Once again, I'm updating not because I necessarily have anything worthwhile to say, but because this oft-neglected space needs some love. More of the same: the house is a mess because we have no time to pick up all the piles of books, teaching is good but not great, classes are great but the reading load is ridiculous, my husband rocks, etc., etc. Maybe this time no news is good news.

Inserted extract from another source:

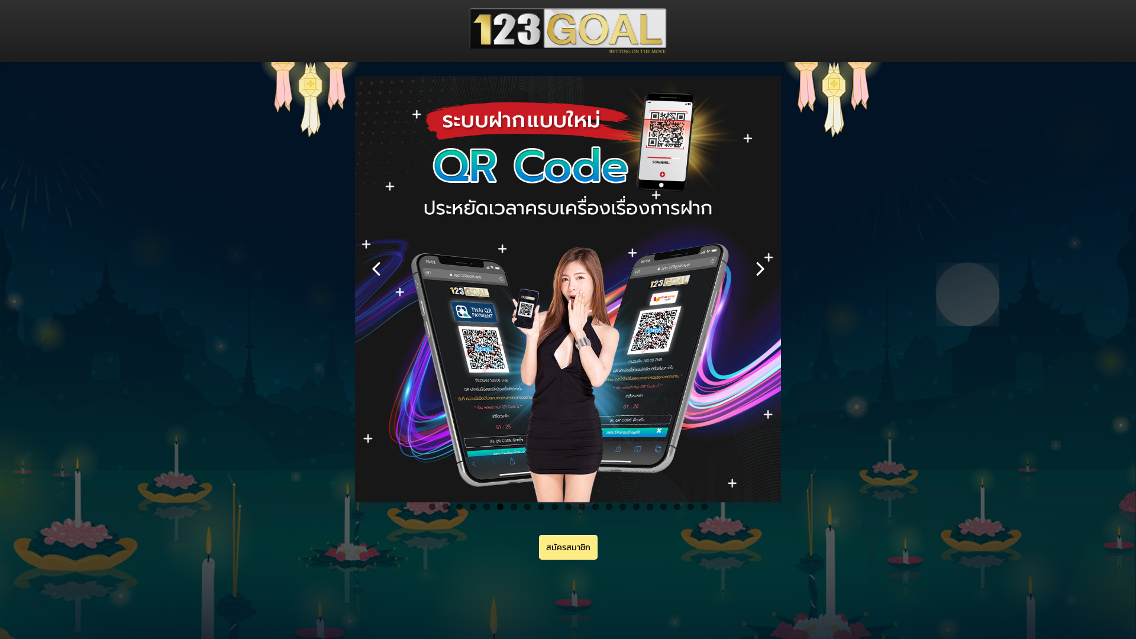 The image size is (1136, 639). Describe the element at coordinates (458, 506) in the screenshot. I see `'3'` at that location.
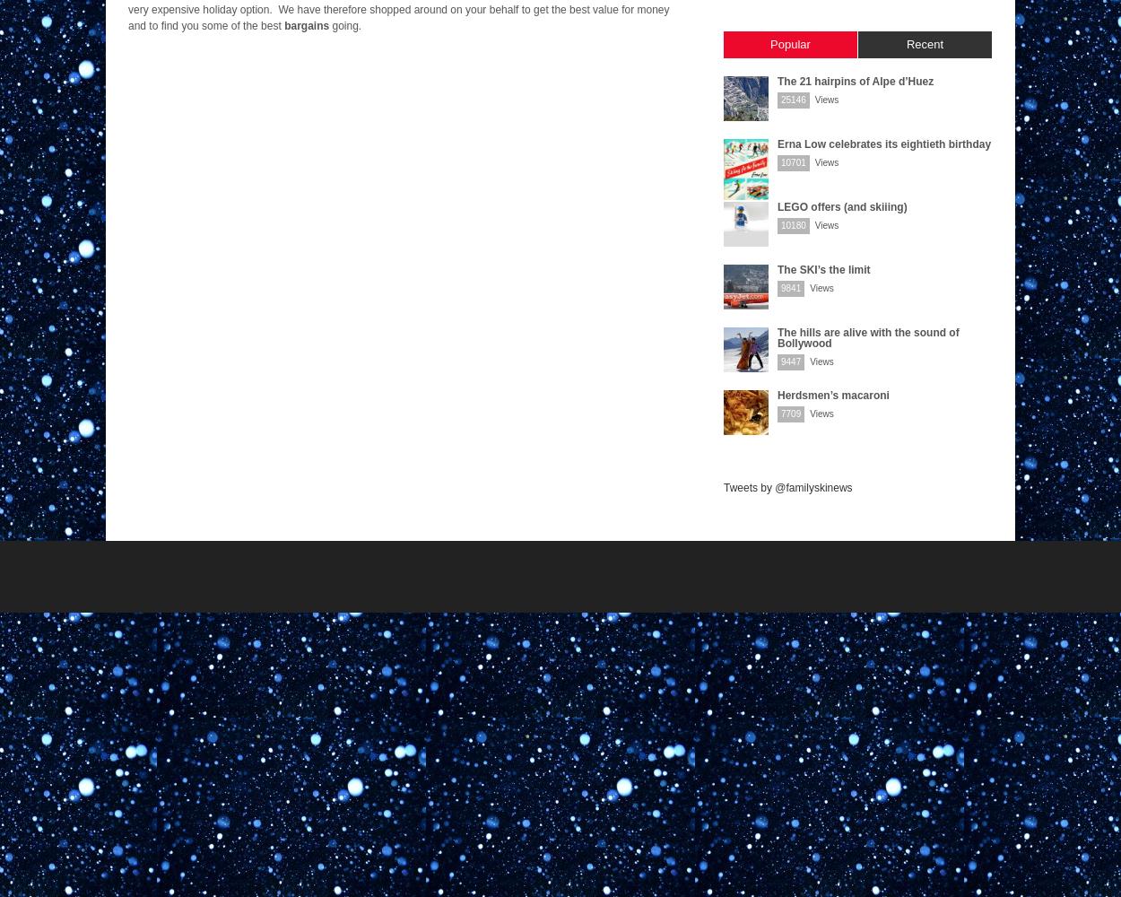 The height and width of the screenshot is (897, 1121). What do you see at coordinates (833, 395) in the screenshot?
I see `'Herdsmen’s macaroni'` at bounding box center [833, 395].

I started an Arabic class a couple of weeks ago. It's very, very low-key-- we only meet twice a week, there are no quizzes, no exams, no assignments, and no grades. The instructor is a PhD student over in Linguistics, and he does a great job of explaining the structures in simple linguistics terms. Simple? Well, I think so, but the other people in the class might not like it so well. I love it. Anyway, we blew through the alphabet and now we're learning the basics of noun phrases. Last night we learned some weird (I think) things about Arabic nouns. For those of you who can't disassociate biological gender from grammatical gender and grasp the arbitrariness of it all (I still have students who obsess about how and why a table is feminine and a book masculine), chew on this: There are some nouns that are masculine in the singular but feminine in the plural, and vice-versa. That's going to be a concordance headache for me, I know it already. Another funny arbitrary tidbit: Body parts that occur in pairs (eyes, feet, etc.) are feminine, while singular and non-dual-plural body parts (tongue, fingers, etc.) are for the most part masculine. The suspense was killing me. I asked my burning questions, and now I share with you, dear internet public: yes, in Arabic, "testicles" are feminine. Nope, nothing arbitrary about that. Ha.

4 comments:

Jane said...

Lola, love, you make me want to work up my French again just so we can discuss funky verbs and tenses and stuff like that.

Rocketgirl said...

Greatest. Blog. Entry. EVER.

fillerupfamily said...

I must admit, that I thought of the way to remember the masculine-feminine verbs about the body. I don't know how I feel about that, but I think I can blame high school.

Pedrito

Nicole said...

I miss you! You do sarcasm right and I will be visiting your blog more frequently ;o)

On a different note, you are going to make it? I'd suggest we have to talk more. But that would be more time. So it won't happen. In the meantime, I'm out here and still care and still will when we get a little less crazy one day.